Sohbet açmak için " Ee ne zaman açılıyorsun Beyzaya?" dedim. " Of bilmiyorum ki kanka ya. Tam açılıcam diyorum bir şey oluyor." dedi. Haklıydı. Şu tatile çıktığımızdan beri başımıza gelmeyen kalmamıştı. Ve gelmeyen kalmicaktı.
" En yakın zamanda söyle Barış. Rizede neyle karşı karşıya kalırız bilemiyorum." dedim. Omzuma yumruk atıp " Lan demesene öyle korkuyorum. Ben sizin gibi Kurt murtta değilim." diyip güldü.

Barış biraz uyuduktan sonra yerleri değiştik. Nerdeyse 2 gündür uyumuyordum. Ayakta kalıcak halimde kalmamıştı.

Kızlara baktım. Hala uyuyorlardı. Battaniyeyi üstüme örttüm ve kendimi uykuya teslim ettim.

_____

Barışın beni dürtmesiyle kalktım. " Geldik kardeşim." dedi. Bi dağ evinin önündeydik. Yağızın her yerde eli kolu vardı.

İnip eve girdik. Yağız " Barış şunları ara nerdelermiş? Bizden önce yola çıktılar hala yoklar." diye sitem etti. Yiğitle hiç anlaşamazlardı. Ters kişiliktelerdi. Yağız ne kadar ciddiyse Yiğit bi o kadar rahattı.

Barış aramak için yanımızdan ayrıldı. Duruyla beraber koltuğa oturduk. Omzuma yaslandı. Uykusunu alamamıştı. Kendime kızdım. Onu bu işe sürüklediğim için. Bütün düzeni alt üst olmuştu. Ona doğru baktığımda nefesi düzene girmişti. Yağıza boş bir oda sorup onu odaya götürdüm. Yatırdıktan sonra üstünü örttüm. Daha şömineyi yakmadığımız için ev soğuktu. Allahtan Yağız bize şömineli bir oda vermişti.
Aşağı odun almaya indim.

Barış " 10 dakikaya burdalarmış kaptan." dedi Yağıza. Başını sallayarak söylendi Yağız.
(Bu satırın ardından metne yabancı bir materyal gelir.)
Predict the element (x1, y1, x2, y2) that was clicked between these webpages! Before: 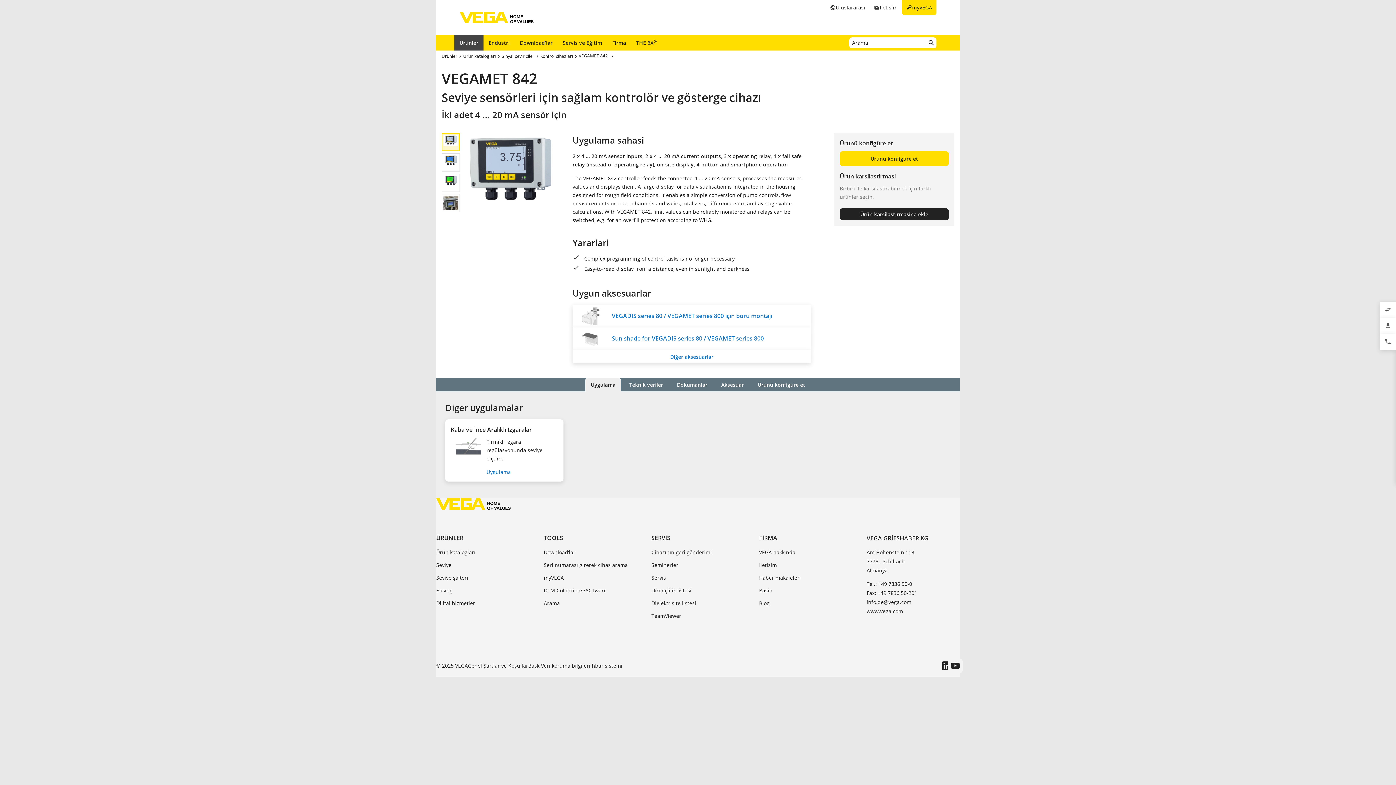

" Odunlar nerde?" diye sorduğumda gidip odun getirdi. Barış aşağıdaki şömineyi yakarken ben odadakini yakmak için yukarı çıktım.
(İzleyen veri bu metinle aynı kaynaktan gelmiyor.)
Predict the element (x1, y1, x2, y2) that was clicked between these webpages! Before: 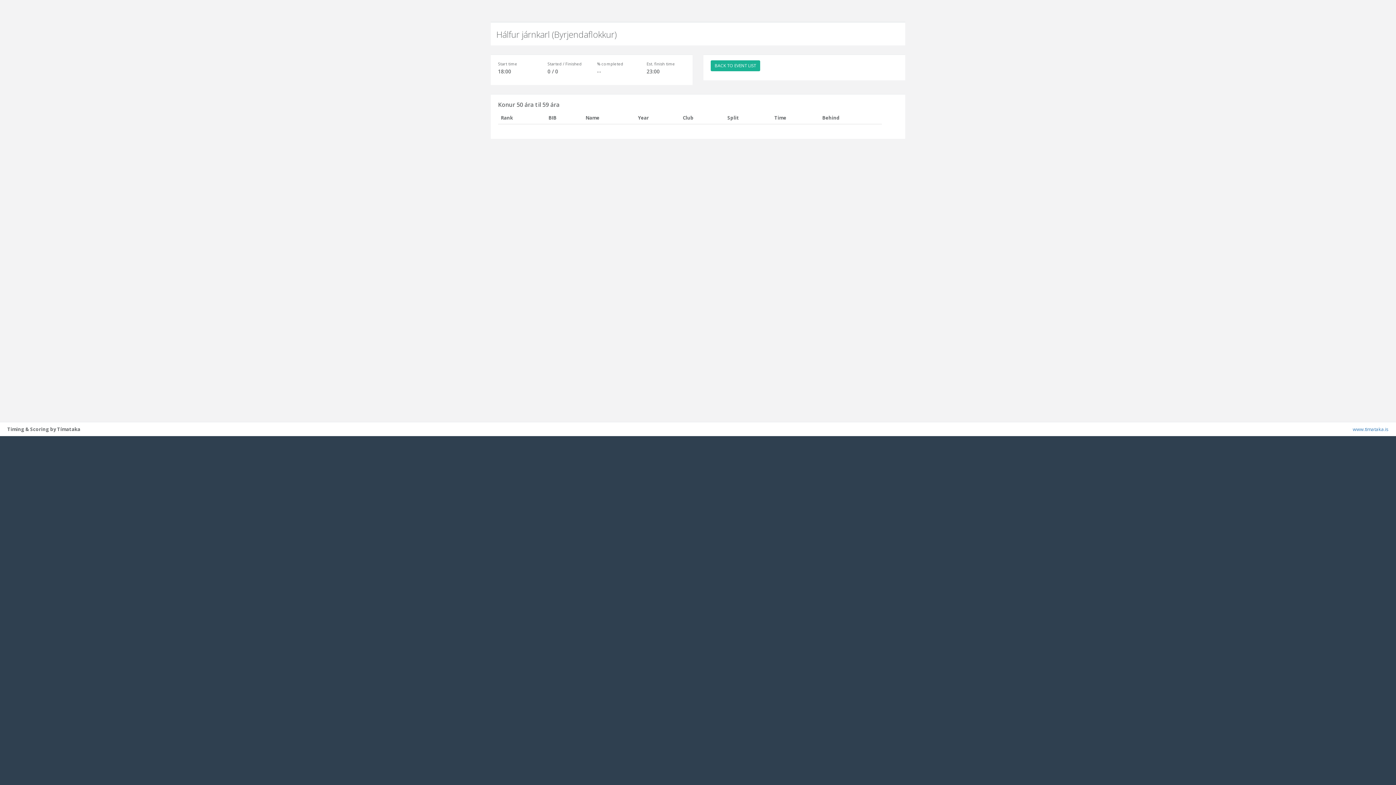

Şömineyi yaktım ve Durunun yanına uzandım. Onun saçıyla oynarken uyuyakalmıştım.

Aşağıdan yüksek sesler geldiğinde uyandım. Duruda benimle beraber uyanmıştı. " Ne oluyor ya?" dedi uykulu uykulu. " Gerinip " Anlaşılan bizimkiler gelmiş." dedim ve kalktık.

Üstümüzü değiştirdikten sonra yavaş yavaş aşağı indik.